As we gear up for COP10 happening late this November the internet seems to be flooded with more baseless lies about tobacco harm reduction, attempting to prepare us for the WHO’s unscientific stance on nicotine products.
Gerry Stimson, director of the KAC makes this veracious statement on the messaging coming from the WHO and FCTC Secretariat.
“The WHO and FCTC Secretariat’s refusal to engage with evidence from multiple countries that have witnessed accelerated declines in smoking rates is unscientific and unjustifiable. Their repeated characterization of safer nicotine products as a threat to tobacco control runs directly counter to what should be the overarching goals of the Convention–to reduce smoking-related deaths and disease as rapidly and effectively as possible.”
In a newly released briefing paper the general direction laid out for the upcoming COP10 event is quite alarming.
These main takeaways stated in the briefing are as follows:
– to treat all SNP the same as combustible tobacco;
– to extend and apply regulations for tobacco products to all forms of nicotine and tobacco products;
– to define all aerosols emitted from “novel and emerging tobacco products” as ‘smoke’;
– to apply the same prohibition and/or regulation to SNP as to conventional cigarettes, including banning use where smoking is prohibited, having large graphic health warnings, plain packaging, and a ban on all advertising, promotion and sponsorship;
– a ban on all ‘open system’ vaping products;
– a ban on all flavours except tobacco for all SNP; and,
– to tax all nicotine-containing products at the same rate as cigarettes.
Meanwhile there is more and more evidence that safer nicotine products are just that. SAFER.
And while most recently we have seen the UK defy the call for recent vaping bans with their minister’s rightly standing up for the groundbreaking “swap to stop” campaign.
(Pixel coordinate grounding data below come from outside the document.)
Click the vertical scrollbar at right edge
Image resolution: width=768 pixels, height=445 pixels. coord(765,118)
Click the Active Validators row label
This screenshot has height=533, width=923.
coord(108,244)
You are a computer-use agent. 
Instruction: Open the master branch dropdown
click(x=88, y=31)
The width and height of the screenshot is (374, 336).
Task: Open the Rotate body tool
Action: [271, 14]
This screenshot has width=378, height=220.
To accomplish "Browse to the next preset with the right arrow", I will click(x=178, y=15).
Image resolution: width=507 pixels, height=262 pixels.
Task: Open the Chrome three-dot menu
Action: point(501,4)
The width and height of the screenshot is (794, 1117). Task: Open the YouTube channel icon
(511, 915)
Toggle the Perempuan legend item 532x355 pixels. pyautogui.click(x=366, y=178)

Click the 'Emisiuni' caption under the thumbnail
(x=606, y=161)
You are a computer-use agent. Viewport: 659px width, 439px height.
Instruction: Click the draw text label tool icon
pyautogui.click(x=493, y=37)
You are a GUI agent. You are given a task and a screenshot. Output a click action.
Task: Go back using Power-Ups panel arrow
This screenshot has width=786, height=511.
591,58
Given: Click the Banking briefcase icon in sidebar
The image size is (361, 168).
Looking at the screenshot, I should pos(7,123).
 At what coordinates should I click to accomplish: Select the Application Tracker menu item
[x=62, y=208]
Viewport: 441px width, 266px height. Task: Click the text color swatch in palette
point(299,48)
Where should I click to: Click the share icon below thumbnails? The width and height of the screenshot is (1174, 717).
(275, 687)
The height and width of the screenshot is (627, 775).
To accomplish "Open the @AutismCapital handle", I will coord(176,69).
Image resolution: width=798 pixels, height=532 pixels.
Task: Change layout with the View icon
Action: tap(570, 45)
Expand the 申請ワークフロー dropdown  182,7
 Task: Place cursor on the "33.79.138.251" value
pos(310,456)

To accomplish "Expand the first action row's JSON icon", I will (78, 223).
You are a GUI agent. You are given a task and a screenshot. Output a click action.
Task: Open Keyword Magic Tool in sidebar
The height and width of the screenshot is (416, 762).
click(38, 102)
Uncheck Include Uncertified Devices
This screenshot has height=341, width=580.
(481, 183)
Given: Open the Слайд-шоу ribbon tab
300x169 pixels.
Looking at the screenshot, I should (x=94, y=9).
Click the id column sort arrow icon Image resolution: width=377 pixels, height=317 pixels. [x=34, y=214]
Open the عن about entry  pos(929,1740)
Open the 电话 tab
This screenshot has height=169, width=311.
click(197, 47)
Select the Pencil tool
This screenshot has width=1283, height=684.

We are all left wondering how they will handle WHO’s illogical stance.
The UK has done amazing things for people who smoke by promoting and providing harm reduction products for adults. It surely has made people like me wish our country would follow the UK’s approach to THR. In the United States we all fear the demise of this life saving technology as we are constantly fighting bans, disinformation and government overreach.
Personally I am hopeful that the UK will do as they have in the past; fight to protect this life saving technology and defend it at all costs.
Now is not the time to back down. People’s lives truly depend on it.